On remarque l'attention apporté au garçon marcher à reculons le plus silencieusement possible pour ne pas être plus longtemps témoin d'une scène qui le met mal à l'aise, on le voit péniblement traverser un chemin compliqué d'accès en cherchant ses pas à travers des cailloux. On le voit se changer et devoir s'y reprendre à plusieurs fois pour refermer sa braguette qui se coince dans le tissu du pantalon. Tous ces petits détails m'ont fasciné, tant ils illustrent la maestria d'un ancien qui a parfait un style et qui décide du haut de son grand âge de donner de l'importance à l'insignifiant.


Et puis vient le début des péripéties, et donc le début des problèmes. Mahito va dans un autre monde pour aller chercher sa belle-mère qui a disparu ou pour retrouver sa mère qui parait-il est encore vivante. C'est l'un ou c'est l'autre ? On ne sait pas trop, c'est peut-être les deux, c'est peut-être autre chose encore, et ça représente bien le plus gros problème du film : Il ne sait absolument pas ce qu'il essaie de raconter.
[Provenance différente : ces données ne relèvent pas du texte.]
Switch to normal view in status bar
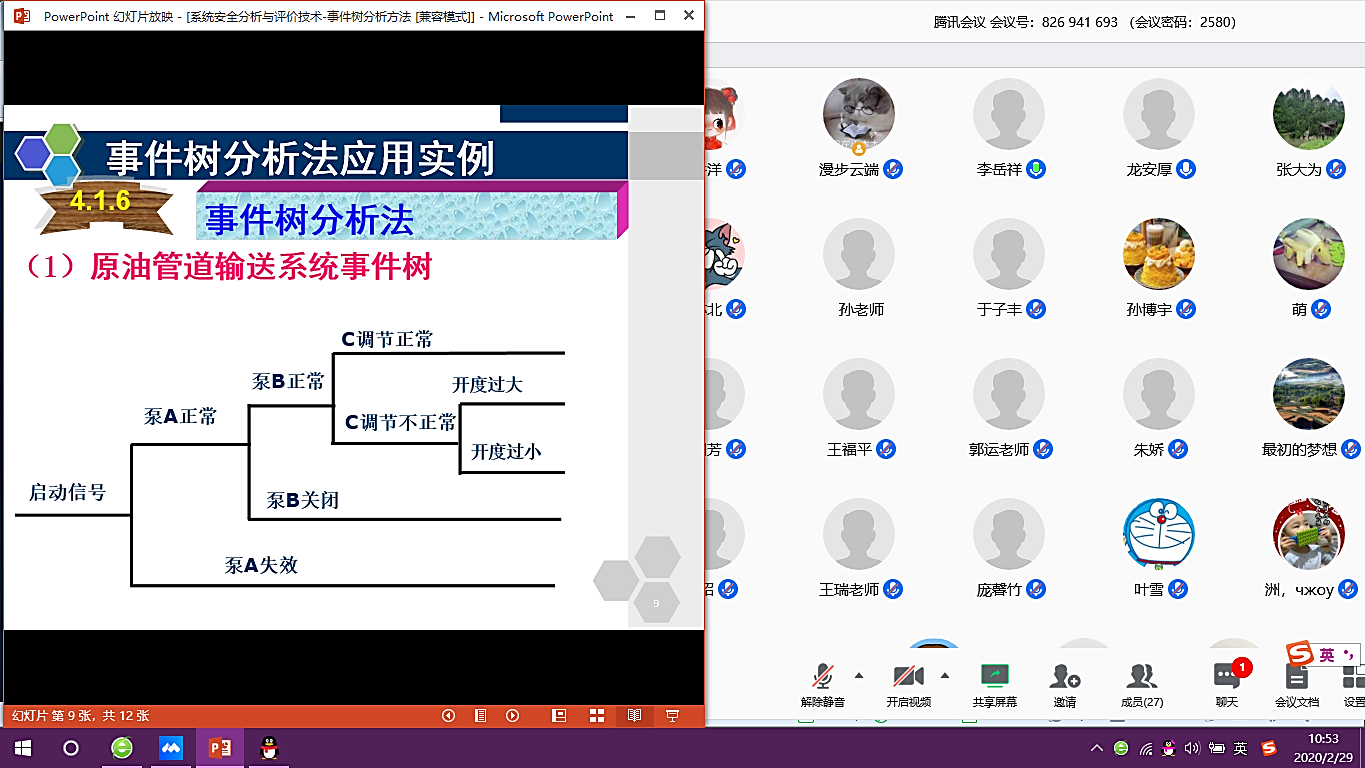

Et à partir de maintenant et jusqu'à la fin du long-métrage vont s'enchaîner des situations déconnectées les unes des autres qui à chaque fois vont nous faire nous dire "Mais pourquoi ?"


Le protagoniste est d'abord accompagné dans son périple par une mamie qui d'un coup va disparaître, on ne sait pas trop pourquoi, pour être ensuite remplacée par une version plus jeune d'elle-même - on ne sait pas trop pourquoi - qui va elle aussi retourner en coulisses pour laisser la place à un héron, qui va le temps de ses quelques scènes, se présenter comme un comic relief qui recycle les tropes des autres films du vieux, qui va ensuite disparaître également pour laisser la place à une version jeune de la mère du héros, qu'on va voir deux scènes, et puis après le film se termine et on se demande "Mais pourquoi ?"
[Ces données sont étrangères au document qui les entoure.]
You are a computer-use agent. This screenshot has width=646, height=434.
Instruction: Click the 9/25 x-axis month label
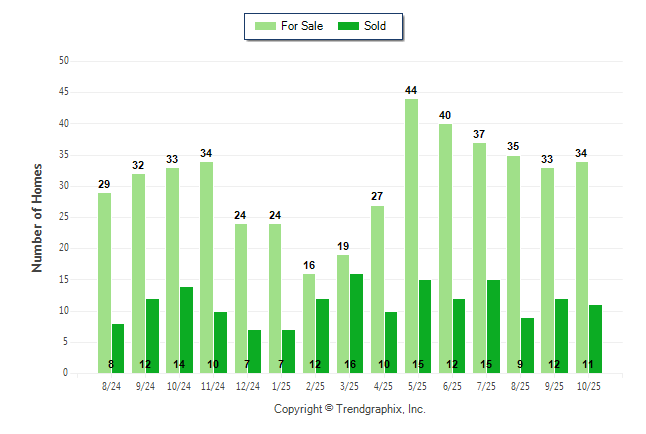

On nous présente une foule de personnages qui se bousculent sans cesse dans un film qui ne donne ne chair ni sens à aucun d'entre eux. De par le fait que le film ne dure que deux heures et qu'il essaie de montrer mille trucs à la fois, il ne nous laisse jamais le temps d'apprendre à connaître les figures qui nous passent devant ni d'étoffer la relation qu'ils ont avec le protagoniste.


Je ne comprend pas l'intérêt du héron. A quoi il sert ? Qu'est-ce qu'il essaie de nous dire ? A quoi sert la mamie ? Pourquoi est-ce qu'on croise une version plus jeune et plus badass d'elle qu'on ne reverra quasiment plus jamais par la suite ? Pourquoi est-ce qu'on croise la maman quand elle est gosse mais qui est quand même la grande sœur de la belle mère plus âgée du présent ? A quoi sert le grand oncle et pourquoi est-ce qu'il vient nous sortir des grandes leçons sur la vie qui semblent déconnectées des thématiques du film à la dernière minute ? Quel est ce monde ? A quoi il sert ? Quelles sont ses règles ? Pourquoi ?


On ne comprend pas où le film se dirige, pourquoi il nous met dans les situations dans lesquelles ils nous met, pourquoi les personnages que l'on croise décident de faire ce qu'ils font. Des fois on a seulement l'impression qu'ils le font pour faire avancer le scénario… mais quel scénario ? Parce que rien ne semble faire sans, on ne se sent jamais vraiment impliqué par les péripéties mais on reste parce qu'on se dit que tout va faire sens à la fin.


Et non. Comme beaucoup de films du vieux, celui-ci se termine un peu à l'arrache mais au moins, dans les autres, on peut se dire que c'était le voyage qui comptait. Là, même pas.


Quand je suis sorti de la salle avec le fort sentiment que tout ce que j'avais vu était un peu vain, je me suis questionné sur tout ça et j'ai essayé d'y faire un peu d'ordre. Au final, ce qui ressort, c'est la relation entre le garçon et (non pas le héron, je comprend pas ce qu'il fout là) la belle-mère. C'est une histoire simple vraiment. Un gosse qui a du mal à faire son deuil et qui doit apprendre à accepter sa nouvelle famille. La belle-mère est d'ailleurs un personnage qui a beaucoup de potentiel et que j'aurai aimé voir plus. Mais malheureusement, elle aussi disparaîtra pour se faire étouffer par l'apparition d'autres figures sans intérêt. Sa relation avec Mahito semble avoir changé lors de la conclusion, mais cela ne semble jamais mérité puisque les deux ne partagent des scènes qu'au début et à la fin du film.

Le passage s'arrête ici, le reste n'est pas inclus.